EXERCISE TEXT Start Marker
Step 5: Cross the Relevance Threshold

  1. Identify domain experts willing to test against their private data
  2. Track word-of-mouth adoption signals
  3. Measure whether users validate predictions independently
  4. Monitor for emergent use cases you didn't anticipate

Workflow: Releasing Scientific AI Tools

Accessibility Over Capability

A tool's impact depends more on ease of access than raw capability.

Example: AlphaFold's database of 200 million pre-computed predictions drove adoption far more than open-source code alone.

Release Strategy Checklist

code
□ Code release (minimum viable)
  - Open source the model and training code
  - Provide documentation for technical users

□ Pre-computed results (high impact)
  - Generate predictions for common use cases
  - Host accessible database
  - Enable non-technical users to benefit

□ API access (broader reach)
  - Remove computational barriers
  - Enable integration into existing workflows

□ User interface (maximum accessibility)
  - Build tools for domain experts without ML expertise
  - Focus on their workflow, not your architecture

Anticipate Emergent Capabilities

Power users will discover capabilities you didn't design for.

Example: Protein interaction prediction emerged from AlphaFold 2 days after release—a capability the team hadn't explicitly built or tested.

Action: After release, monitor novel use cases and validate whether they work reliably.

Decision Framework: Data vs Research Investment

When allocating resources between data acquisition and research:

code
Prioritize DATA when:
├── Problem is well-understood
├── Standard architectures perform reasonably
├── Diminishing returns not yet observed
└── Data collection is feasible and affordable

Prioritize RESEARCH when:
├── Off-the-shelf approaches fundamentally fail
├── Domain constraints require custom solutions
├── Data is expensive or limited
└── Existing approaches hit performance ceiling

Default bias: Lean toward research investment. The AlphaFold case demonstrates that architectural innovation can provide orders of magnitude more value than data scaling.
EXERCISE TEXT End Marker
SUPPLIED INFORMATION Start Marker
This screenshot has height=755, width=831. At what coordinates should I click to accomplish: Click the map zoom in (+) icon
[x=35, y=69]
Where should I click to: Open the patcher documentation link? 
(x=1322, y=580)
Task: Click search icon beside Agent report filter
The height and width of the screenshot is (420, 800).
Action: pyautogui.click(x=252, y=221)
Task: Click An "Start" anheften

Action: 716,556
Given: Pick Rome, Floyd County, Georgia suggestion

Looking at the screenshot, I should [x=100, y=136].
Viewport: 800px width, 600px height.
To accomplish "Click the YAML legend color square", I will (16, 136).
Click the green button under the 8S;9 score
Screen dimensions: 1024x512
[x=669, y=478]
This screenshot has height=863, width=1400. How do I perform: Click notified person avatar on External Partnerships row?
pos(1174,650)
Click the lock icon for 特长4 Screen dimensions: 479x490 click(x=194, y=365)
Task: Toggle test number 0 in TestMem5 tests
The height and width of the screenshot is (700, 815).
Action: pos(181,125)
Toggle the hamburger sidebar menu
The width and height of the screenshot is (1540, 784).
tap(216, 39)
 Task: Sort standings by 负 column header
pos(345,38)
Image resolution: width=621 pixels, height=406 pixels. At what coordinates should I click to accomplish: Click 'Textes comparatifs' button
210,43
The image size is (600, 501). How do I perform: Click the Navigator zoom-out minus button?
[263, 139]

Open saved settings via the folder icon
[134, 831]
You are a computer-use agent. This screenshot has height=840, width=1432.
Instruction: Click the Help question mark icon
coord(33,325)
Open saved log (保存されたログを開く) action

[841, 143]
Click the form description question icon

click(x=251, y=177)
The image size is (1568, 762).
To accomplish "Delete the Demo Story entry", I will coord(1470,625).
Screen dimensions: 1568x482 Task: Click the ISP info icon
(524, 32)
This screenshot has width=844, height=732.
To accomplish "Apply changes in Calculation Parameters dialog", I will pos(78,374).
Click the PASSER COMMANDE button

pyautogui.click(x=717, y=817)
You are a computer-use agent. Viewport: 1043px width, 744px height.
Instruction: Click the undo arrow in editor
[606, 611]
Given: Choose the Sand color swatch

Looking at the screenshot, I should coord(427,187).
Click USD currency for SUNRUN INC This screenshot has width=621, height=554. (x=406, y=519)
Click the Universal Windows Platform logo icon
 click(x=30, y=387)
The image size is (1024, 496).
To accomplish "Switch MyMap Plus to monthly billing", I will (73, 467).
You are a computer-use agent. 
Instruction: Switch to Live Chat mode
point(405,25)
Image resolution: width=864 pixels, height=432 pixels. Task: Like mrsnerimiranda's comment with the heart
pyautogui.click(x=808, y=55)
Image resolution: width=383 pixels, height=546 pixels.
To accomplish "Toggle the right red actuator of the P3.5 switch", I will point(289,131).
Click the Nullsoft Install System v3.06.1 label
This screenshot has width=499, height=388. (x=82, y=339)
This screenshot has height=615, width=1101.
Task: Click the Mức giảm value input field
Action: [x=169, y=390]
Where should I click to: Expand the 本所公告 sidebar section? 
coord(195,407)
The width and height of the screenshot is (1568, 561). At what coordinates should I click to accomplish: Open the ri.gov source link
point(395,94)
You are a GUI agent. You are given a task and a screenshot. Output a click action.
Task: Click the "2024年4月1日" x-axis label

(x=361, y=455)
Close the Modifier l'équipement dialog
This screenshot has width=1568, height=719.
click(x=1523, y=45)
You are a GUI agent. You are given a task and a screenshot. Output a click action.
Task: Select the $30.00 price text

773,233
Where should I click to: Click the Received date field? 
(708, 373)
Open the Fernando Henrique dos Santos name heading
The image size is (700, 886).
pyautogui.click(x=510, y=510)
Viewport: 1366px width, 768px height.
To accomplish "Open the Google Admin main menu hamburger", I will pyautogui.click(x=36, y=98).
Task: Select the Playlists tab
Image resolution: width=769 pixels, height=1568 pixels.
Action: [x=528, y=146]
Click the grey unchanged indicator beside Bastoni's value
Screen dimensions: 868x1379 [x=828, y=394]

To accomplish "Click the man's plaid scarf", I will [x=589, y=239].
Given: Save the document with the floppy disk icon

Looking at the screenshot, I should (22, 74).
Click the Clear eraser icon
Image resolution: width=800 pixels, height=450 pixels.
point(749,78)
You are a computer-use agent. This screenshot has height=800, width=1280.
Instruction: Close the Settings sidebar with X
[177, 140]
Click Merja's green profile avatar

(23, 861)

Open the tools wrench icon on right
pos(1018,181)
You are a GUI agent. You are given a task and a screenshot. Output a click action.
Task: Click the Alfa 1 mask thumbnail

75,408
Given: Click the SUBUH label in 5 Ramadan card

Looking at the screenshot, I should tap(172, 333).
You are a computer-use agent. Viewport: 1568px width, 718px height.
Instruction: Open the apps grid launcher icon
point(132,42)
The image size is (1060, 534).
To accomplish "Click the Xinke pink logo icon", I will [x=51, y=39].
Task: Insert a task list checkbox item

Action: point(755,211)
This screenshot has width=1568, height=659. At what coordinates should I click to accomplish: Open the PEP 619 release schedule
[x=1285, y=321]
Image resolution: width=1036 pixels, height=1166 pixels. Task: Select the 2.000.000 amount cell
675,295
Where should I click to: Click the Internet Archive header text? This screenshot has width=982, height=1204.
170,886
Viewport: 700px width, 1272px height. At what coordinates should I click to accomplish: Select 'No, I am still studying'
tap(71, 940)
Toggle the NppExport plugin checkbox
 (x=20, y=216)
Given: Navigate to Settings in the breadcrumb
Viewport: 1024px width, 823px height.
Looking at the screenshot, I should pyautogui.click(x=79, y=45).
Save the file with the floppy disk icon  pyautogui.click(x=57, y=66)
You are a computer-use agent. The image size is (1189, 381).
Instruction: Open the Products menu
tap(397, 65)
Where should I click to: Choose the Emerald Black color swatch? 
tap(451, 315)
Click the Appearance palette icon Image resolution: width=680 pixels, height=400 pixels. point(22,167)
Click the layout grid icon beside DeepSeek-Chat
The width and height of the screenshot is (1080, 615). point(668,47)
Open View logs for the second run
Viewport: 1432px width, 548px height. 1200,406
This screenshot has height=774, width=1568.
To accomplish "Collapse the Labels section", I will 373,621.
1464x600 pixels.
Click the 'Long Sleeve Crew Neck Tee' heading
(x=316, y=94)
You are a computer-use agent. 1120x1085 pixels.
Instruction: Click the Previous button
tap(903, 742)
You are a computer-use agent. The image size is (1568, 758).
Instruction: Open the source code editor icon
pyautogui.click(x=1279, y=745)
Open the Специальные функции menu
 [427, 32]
SUPPLIED INFORMATION End Marker
AIM OF THE EXERCISE: In the text on releasing scientific AI tools, what drove AlphaFold's adoption far more than open-source code alone?

SOLVED PROBLEM: Its database of 200 million pre-computed predictions.